_TASK TO COMPLETE_:
Output the entries below exactly, from the first line to the line holding "Given: Click the", both included.

_Stored records_:
------------------------------------------------------------------------
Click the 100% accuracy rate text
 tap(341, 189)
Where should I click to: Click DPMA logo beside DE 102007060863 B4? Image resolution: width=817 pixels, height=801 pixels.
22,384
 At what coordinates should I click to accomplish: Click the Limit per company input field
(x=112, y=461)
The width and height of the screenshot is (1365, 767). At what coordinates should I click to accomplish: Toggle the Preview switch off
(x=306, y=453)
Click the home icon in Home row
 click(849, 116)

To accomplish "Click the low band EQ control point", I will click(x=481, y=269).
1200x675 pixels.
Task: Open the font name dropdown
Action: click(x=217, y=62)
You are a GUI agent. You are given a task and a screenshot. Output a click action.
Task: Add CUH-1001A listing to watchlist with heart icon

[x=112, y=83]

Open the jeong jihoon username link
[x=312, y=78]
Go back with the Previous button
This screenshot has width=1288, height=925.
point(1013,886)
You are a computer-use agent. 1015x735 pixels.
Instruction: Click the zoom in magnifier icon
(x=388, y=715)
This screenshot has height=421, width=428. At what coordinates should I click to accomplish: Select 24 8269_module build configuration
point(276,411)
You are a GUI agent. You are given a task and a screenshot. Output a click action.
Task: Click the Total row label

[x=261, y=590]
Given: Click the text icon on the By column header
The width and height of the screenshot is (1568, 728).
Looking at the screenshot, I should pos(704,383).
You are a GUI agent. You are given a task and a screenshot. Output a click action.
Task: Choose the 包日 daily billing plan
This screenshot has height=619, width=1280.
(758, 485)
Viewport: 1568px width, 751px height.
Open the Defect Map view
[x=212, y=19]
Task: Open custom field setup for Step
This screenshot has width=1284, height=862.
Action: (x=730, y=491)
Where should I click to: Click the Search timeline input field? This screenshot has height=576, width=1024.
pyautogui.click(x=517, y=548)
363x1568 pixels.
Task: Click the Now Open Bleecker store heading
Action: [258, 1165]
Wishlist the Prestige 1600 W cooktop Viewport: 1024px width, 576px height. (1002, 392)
------------------------------------------------------------------------
_RESPONSE FOR THIS EXERCISE_:
Click the 100% accuracy rate text
 tap(341, 189)
Where should I click to: Click DPMA logo beside DE 102007060863 B4? Image resolution: width=817 pixels, height=801 pixels.
22,384
 At what coordinates should I click to accomplish: Click the Limit per company input field
(x=112, y=461)
The width and height of the screenshot is (1365, 767). At what coordinates should I click to accomplish: Toggle the Preview switch off
(x=306, y=453)
Click the home icon in Home row
 click(849, 116)

To accomplish "Click the low band EQ control point", I will click(x=481, y=269).
1200x675 pixels.
Task: Open the font name dropdown
Action: click(x=217, y=62)
You are a GUI agent. You are given a task and a screenshot. Output a click action.
Task: Add CUH-1001A listing to watchlist with heart icon

[x=112, y=83]

Open the jeong jihoon username link
[x=312, y=78]
Go back with the Previous button
This screenshot has width=1288, height=925.
point(1013,886)
You are a computer-use agent. 1015x735 pixels.
Instruction: Click the zoom in magnifier icon
(x=388, y=715)
This screenshot has height=421, width=428. At what coordinates should I click to accomplish: Select 24 8269_module build configuration
point(276,411)
You are a GUI agent. You are given a task and a screenshot. Output a click action.
Task: Click the Total row label

[x=261, y=590]
Given: Click the text icon on the By column header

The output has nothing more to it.